China in World War II

When Sun Yat Sen declared the Republic of China on October 10, 1911, China embarked on 40 years of internal struggle and civil war. Warlords quickly took over sections of the country and ruled them as individual fiefdoms. Fifteen years later, in 1926, Chiang Kai Shek took control of the Kuomintang Party (as it was known in the West,) and the Army. He began a campaign to overthrow them. He was allied with the Communist Chinese until the conquest of Shanghai. By October 1928, the Communists and the Kuomintang were engaged in open warfare. From 1930 to 1934 the Kuomintang tried repeatedly to encircle Mao Zedong and his communists, driving them 6,000 miles to the Yenan Province.

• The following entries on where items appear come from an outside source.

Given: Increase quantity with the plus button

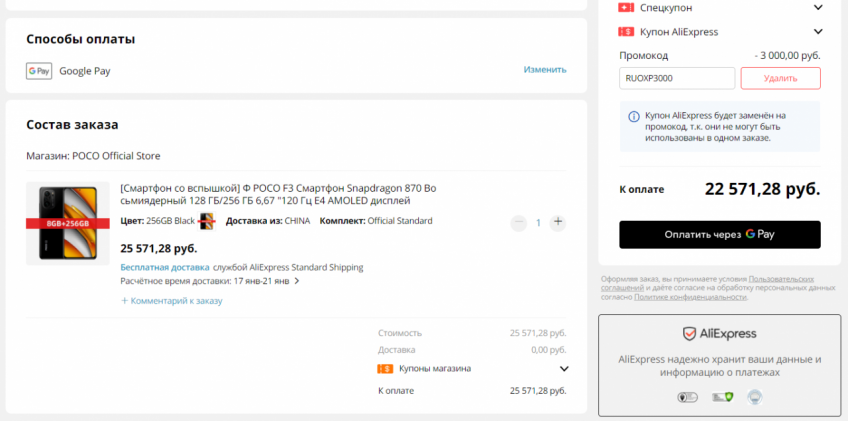Looking at the screenshot, I should [x=558, y=222].
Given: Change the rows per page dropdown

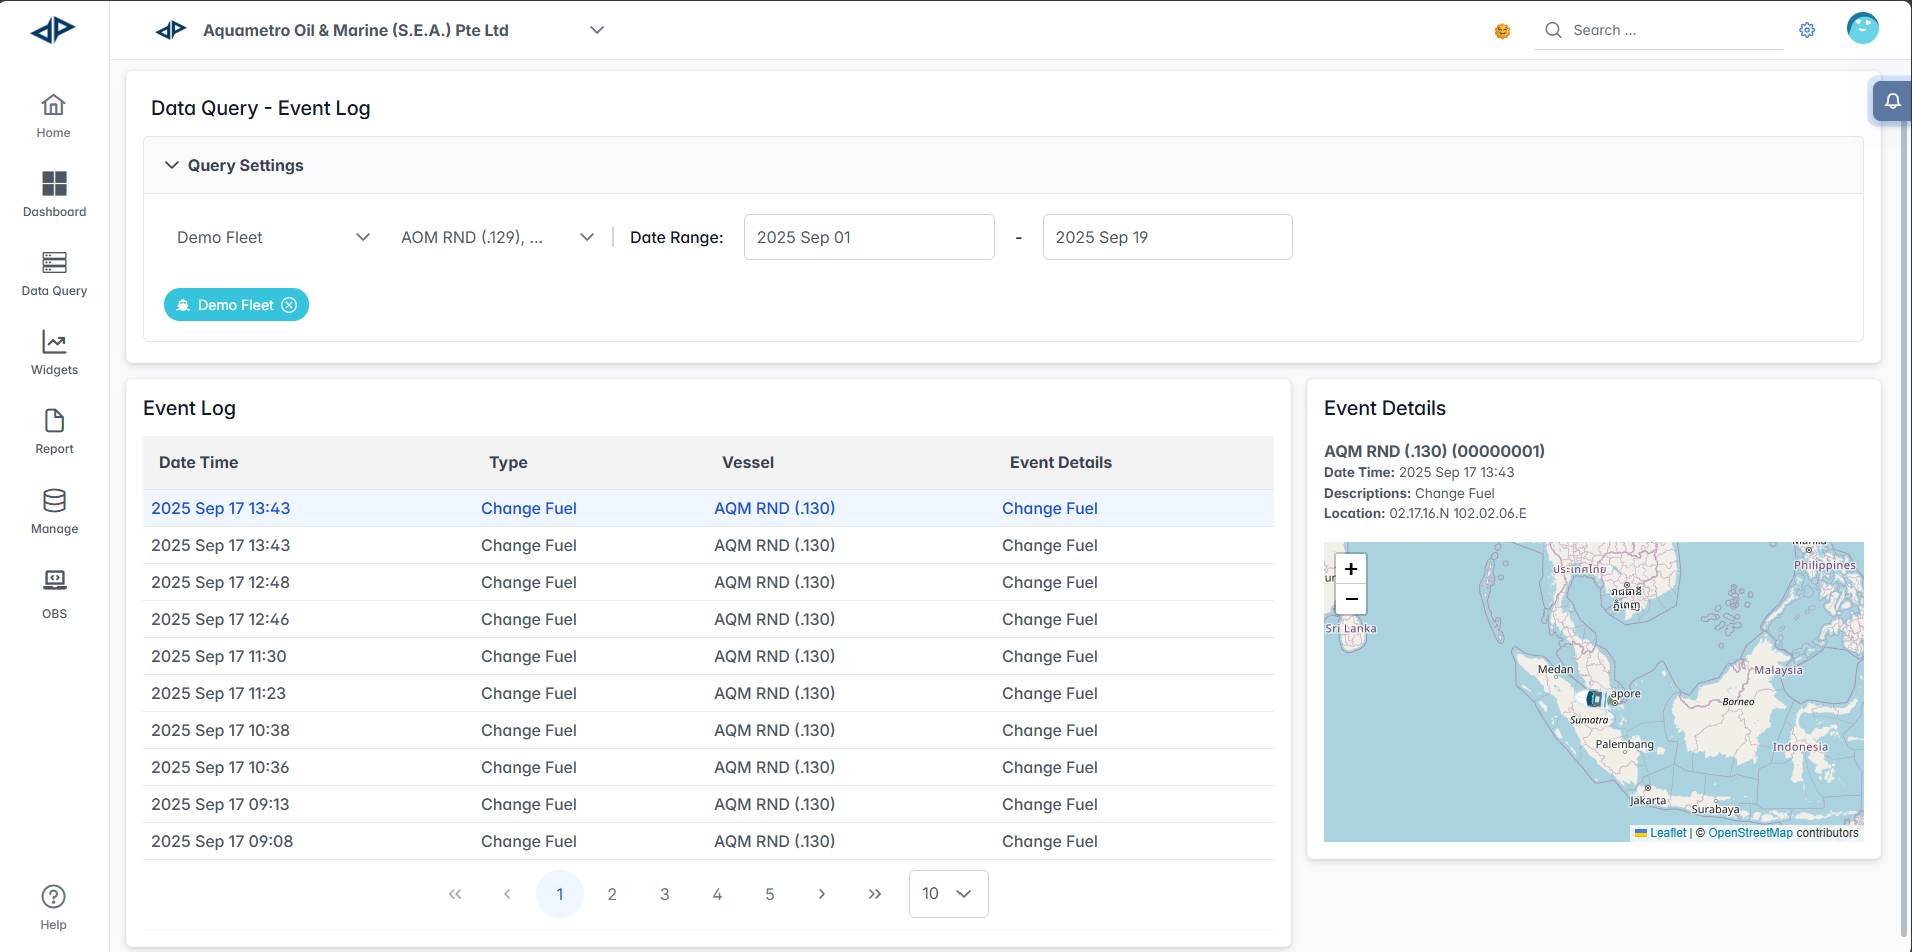Looking at the screenshot, I should [x=947, y=894].
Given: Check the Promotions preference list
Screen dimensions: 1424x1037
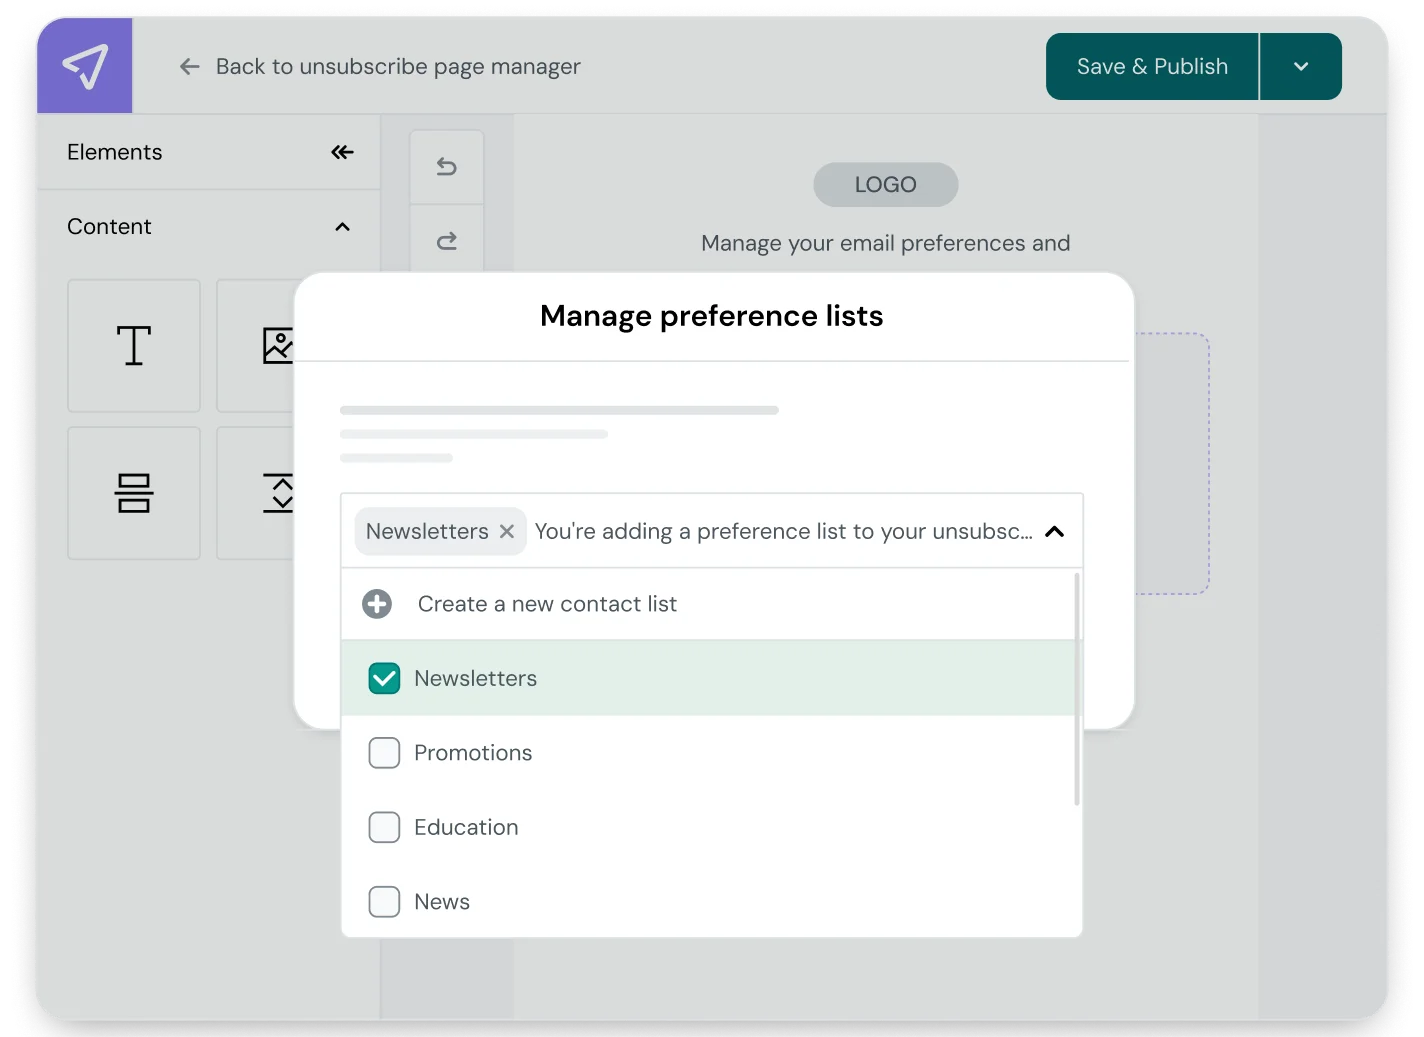Looking at the screenshot, I should pyautogui.click(x=384, y=752).
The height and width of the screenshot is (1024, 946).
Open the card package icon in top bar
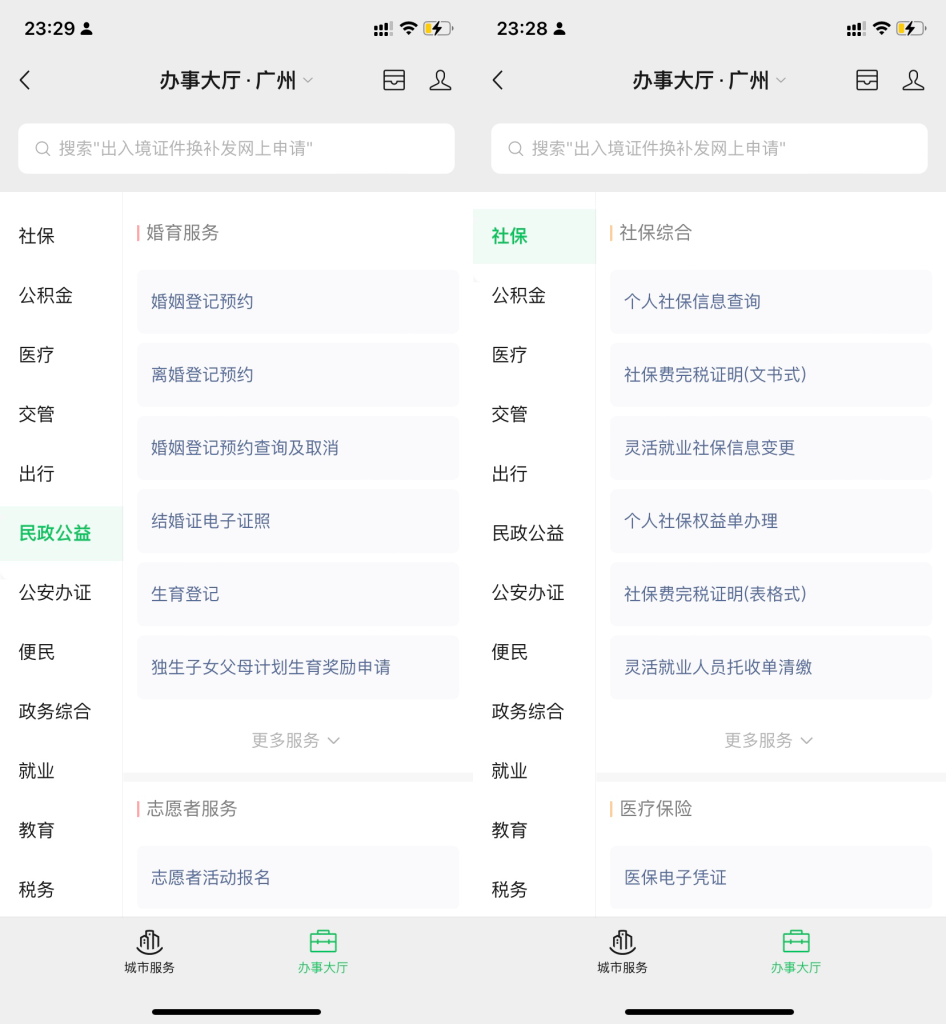[394, 80]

Seeing China embroiled in internal strife, Japan decided to advance on Manchuria in 1931. They easily conquered the province, installed Chinese Emperor Pu-Yi and renamed it Manchukuo. Chiang was caught between the communists and the Japanese, and focused on defeating his Chinese political rivals. In 1936 he was subjected to an abortive coup, which the Communists extricated him from in exchange for promises to fight the Japanese. Mao Zedong was getting money and supplies from the Soviet Union in response to the anti-comitern pact.

The Chinese had no time to prepare. The Japanese attacked on July 7, 1937, falsifying an attack at the Marco Polo Bridge. Japanese troops and warships poured into China, attempting to occupy the five Western provinces and create another state like Manchukuo. They occupied Peking and Shanghai. In December 1937 they took Nanjing, the Kuomintang capital. Crowded with refugees, the Nationalists abandoned Nanjing to its fate at the hands of the Japanese. Over a period of six weeks, hundreds of thousands of Chinese were killed, women were raped, and the city sacked in what became known as the “Rape of Nanjing.”

Chiang and his followers relocated to Chunking. By 1939, as war started in Europe, China had been fighting a forgotten war for eight years. There were more than 2,000,000 Chinese casualties, widespread disease and famine. The Japanese declared China conquered, but the reality was that neither side could gain an upper hand. Chiang distrusted the Communists, and sent his army against them as often as he attacked the Japanese.

The West attempted to supply China through the Burma Road, a 700-mile single-lane road built by hand in 1938. Chiang was difficult to supply, not only because the Japanese repeatedly bombed the Burma Road's terminus in Kunming, but also due to the widespread corruption within the Kuomintang.